Stephen Downes shared this recently-updated article from the Stanford Encyclopedia of Philosophy about a topic which I’ve only studied obliquiely. ‘Perceptual learning’ is about long-lasting changes in perception resulting from practice or experience, and can take four forms: differentiation, unitization, attentional weighting, and stimulus imprinting.

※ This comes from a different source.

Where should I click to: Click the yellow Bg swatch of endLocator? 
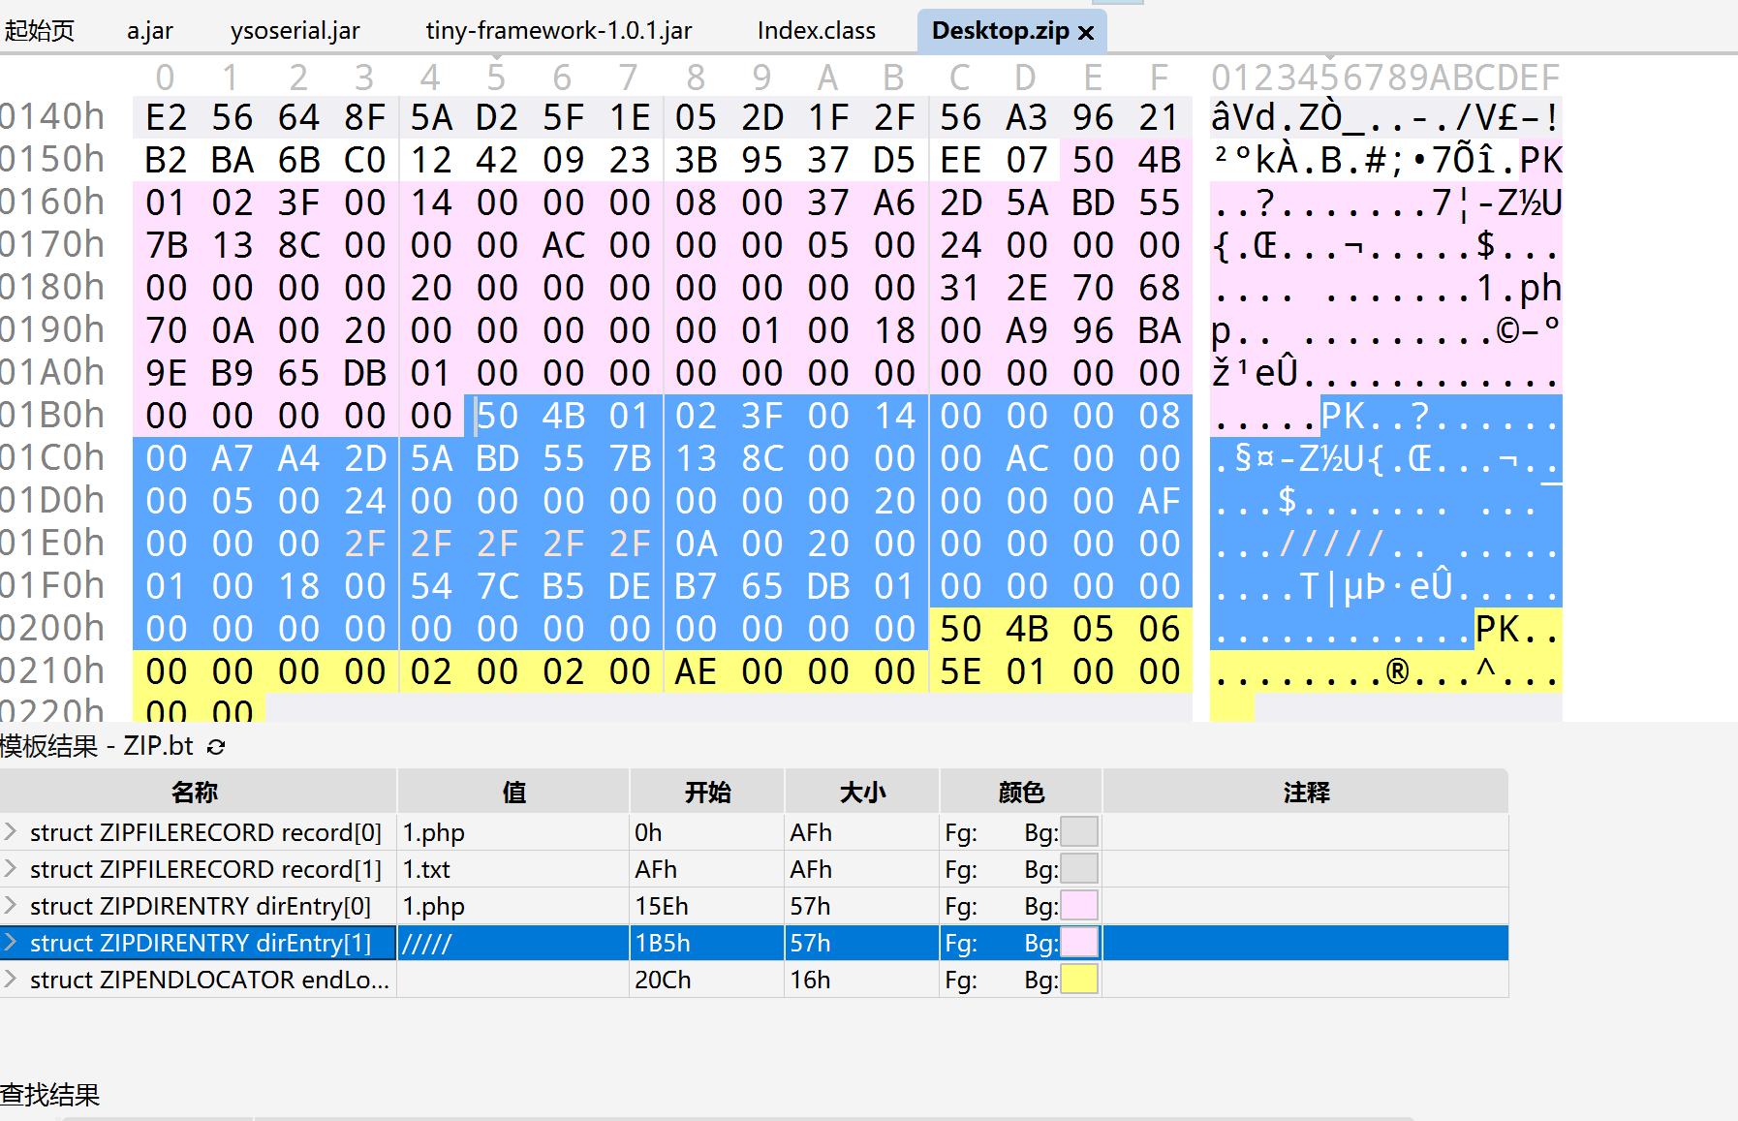point(1079,980)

When most people reflect on perceptual learning, the cases that tend to come to mind are cases of differentiation. In differentiation, a person comes to perceive the difference between two properties, where they could not perceive this difference before. It is helpful to think of William James’ case of a person learning to distinguish between the upper and lower half of a particular kind of wine. Prior to learning, one cannot perceive the difference between the upper and lower half. However, through practice one becomes able to distinguish between the upper and lower half. This is a paradigm case of differentiation.

[…]

Unitization is the counterpart to differentiation. In unitization, a person comes to perceive as a single property, what they previously perceived as two or more distinct properties. One example of unitization is the perception of written words. When we perceive a written word in English, we do not simply perceive two or more distinct letters. Rather, we perceive those letters as a single word. Put another way, we perceive written words as a single unit (see Smith & Haviland 1972). This is not the case with non-words. When we perceive short strings of letters that are not words, we do not perceive them as a single unit.

[…]

In attentional weighting, through practice or experience people come to systematically attend toward certain objects and properties and away from other objects and properties. Paradigm cases of attentional weighting have been shown in sports studies, where it has been found, for instance, that expert fencers attend more to their opponents’ upper trunk area, while non-experts attend more to their opponents’ upper leg area (Hagemann et al., 2010). Practice or experience modulates attention as fencers learn, shifting it towards certain areas and away from other areas.

[…]

Recall that in unitization, what previously looked like two or more objects, properties, or events later looks like a single object, property, or event. Cases of “stimulus imprinting” are like cases of unitization in the end state (you detect a whole pattern), but there is no need for the prior state—no need for that pattern to have previously looked like two or more objects, properties, or events. This is because in stimulus imprinting, the perceptual system builds specialized detectors for whole stimuli or parts of stimuli to which a subject has been repeatedly exposed (Goldstone 1998: 591). Cells in the inferior temporal cortex, for instance, can have a heightened response to particular familiar faces (Perrett et al., 1984, cited in Goldstone 1998: 594).